Simple random wire antenna for 1 Mhz

Discussion in 'Wireless & RF Design' started by Synaps3, Aug 18, 2013.

  1. Synaps3

    Thread Starter Active Member

    Jun 5, 2013
    I am just getting into radio, so bear with me. This is a very simple question about antennas. I have an AM 1 Mhz transmitter that I built. The antenna I am using is just a random wire antenna end fed. The wire is 18 gauge speaker wire that I have cut to what I thought was the right length for 1/4 wave operation (246 feet). Another antenna length site I looked at told me it should be 234 feet, so I am a bit confused. My problem is that it seems like the antenna has way too much reflectance because when I turn on my transmitter anywhere above half power, it starts to have feedback. The amperage draw of the transmitter begins to bounce up and down and then it stops working. I'm afraid it's going to damage it. I need a way to make the antenna less reflective (I think that's the problem). I have read about loading coils, but I thought they are only necessary for tuning an antenna that is not the right length. I always thought if the antenna is the right length it isn't necessary to have a loading coil. How close to the right length does the antenna have to be? Is a few feet ok or do a few inches make a big difference. Any help?

  2. t_n_k

    AAC Fanatic!

    Mar 6, 2009
    You may be violating RF transmission regulations. Careful you don't end up in trouble with the authorities.
  3. Papabravo


    Feb 24, 2006
    The wavelength of a 1 MHz. signal is 300 Meters. One forth of that would be 75 Meters, or 246 feet. You have two real problems. The first is that an end fed wire less than 246 feet above the ground may or may not actually radiate a signal. The second is that whatever length you use, the bandwidth will be incredibly narrow like 10-20 kHz.

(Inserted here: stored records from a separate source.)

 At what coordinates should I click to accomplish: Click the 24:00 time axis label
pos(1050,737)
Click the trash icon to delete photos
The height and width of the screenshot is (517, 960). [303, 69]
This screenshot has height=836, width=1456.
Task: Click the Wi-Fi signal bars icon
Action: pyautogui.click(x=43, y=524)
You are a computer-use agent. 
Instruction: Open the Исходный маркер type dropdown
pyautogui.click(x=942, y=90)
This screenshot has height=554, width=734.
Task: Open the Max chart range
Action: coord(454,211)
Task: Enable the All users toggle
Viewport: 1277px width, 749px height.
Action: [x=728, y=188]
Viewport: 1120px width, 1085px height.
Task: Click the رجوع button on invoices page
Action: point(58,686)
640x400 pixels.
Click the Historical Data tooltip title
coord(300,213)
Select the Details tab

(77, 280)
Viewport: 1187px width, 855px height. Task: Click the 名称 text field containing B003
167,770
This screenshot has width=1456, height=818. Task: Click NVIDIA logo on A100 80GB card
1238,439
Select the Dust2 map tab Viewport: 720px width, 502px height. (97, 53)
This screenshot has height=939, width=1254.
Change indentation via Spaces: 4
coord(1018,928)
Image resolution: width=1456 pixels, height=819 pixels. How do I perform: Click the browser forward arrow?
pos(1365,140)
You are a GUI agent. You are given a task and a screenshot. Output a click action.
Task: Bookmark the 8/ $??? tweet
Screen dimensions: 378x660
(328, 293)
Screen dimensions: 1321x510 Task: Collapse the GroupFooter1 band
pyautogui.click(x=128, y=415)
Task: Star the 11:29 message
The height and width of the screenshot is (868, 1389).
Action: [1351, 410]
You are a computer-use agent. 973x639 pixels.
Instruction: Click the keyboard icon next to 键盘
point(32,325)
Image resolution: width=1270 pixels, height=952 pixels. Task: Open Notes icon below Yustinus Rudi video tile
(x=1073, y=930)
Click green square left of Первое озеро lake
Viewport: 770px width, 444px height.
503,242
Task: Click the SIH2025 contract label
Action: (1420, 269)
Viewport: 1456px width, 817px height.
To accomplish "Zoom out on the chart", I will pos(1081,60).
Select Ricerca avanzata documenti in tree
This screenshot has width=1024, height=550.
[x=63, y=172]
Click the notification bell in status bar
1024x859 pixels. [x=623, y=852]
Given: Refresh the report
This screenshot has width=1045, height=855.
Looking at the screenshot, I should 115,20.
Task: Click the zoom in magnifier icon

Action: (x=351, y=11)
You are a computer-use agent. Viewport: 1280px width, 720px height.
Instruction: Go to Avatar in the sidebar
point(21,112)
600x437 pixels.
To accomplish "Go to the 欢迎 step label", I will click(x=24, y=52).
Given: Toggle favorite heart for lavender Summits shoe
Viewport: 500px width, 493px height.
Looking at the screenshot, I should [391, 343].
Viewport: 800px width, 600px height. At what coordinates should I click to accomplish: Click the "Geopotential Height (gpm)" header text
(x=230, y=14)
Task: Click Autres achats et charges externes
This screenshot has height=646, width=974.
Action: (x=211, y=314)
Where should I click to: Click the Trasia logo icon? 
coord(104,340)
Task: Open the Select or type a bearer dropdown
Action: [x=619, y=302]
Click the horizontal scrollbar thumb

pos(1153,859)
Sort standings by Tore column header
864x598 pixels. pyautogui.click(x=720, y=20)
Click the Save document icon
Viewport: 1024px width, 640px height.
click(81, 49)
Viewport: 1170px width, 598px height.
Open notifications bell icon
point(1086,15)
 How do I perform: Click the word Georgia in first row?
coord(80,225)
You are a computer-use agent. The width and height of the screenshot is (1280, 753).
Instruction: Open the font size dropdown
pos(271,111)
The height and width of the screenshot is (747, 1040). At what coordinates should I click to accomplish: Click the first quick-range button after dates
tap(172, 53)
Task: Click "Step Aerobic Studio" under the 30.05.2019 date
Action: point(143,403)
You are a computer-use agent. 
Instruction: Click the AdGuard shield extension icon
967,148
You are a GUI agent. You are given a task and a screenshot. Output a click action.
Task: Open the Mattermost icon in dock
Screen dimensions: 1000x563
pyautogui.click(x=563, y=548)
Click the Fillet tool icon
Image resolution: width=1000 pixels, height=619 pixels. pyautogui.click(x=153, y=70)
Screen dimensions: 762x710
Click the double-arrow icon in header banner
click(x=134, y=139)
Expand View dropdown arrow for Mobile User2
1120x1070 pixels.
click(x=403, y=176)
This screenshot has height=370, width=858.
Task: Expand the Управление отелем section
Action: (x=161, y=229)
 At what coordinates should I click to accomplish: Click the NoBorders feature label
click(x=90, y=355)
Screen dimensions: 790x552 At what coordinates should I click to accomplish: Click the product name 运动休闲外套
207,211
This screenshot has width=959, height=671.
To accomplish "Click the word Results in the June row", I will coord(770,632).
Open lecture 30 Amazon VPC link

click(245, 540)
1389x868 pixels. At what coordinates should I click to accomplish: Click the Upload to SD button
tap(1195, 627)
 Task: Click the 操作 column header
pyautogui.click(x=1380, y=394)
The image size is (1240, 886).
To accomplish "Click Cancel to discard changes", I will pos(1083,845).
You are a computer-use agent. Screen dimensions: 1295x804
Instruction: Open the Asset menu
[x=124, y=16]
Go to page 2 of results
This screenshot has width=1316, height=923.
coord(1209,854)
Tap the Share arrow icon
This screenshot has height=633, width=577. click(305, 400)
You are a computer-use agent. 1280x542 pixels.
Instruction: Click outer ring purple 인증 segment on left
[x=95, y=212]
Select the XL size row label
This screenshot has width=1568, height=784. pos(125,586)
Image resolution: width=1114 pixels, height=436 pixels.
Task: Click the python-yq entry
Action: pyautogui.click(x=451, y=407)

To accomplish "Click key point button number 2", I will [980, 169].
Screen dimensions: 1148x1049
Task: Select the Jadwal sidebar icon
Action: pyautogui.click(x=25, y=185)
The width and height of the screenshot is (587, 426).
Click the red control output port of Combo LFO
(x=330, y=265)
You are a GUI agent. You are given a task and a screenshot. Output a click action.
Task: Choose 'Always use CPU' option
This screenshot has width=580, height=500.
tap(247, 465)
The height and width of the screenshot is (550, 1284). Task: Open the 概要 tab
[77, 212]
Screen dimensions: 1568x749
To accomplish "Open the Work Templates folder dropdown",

    Your power level had better be on the order of milliwatts or you will be receiving a visit from some nasty Men in Black.
  4. MrChips


    Oct 2, 2009
    246 feet is the length for one-quarter of the wavelength. Then you have to take into account the "end effect" of an antenna. The "end effect" makes the antenna appear to be longer.

    234 feet is the suggested length for a 1/4 wavelength centre-fed dipole, taking "end effect" into consideration.

    For an end-fed antenna, you want the length to be 1/2 the wave length. You need to double your length.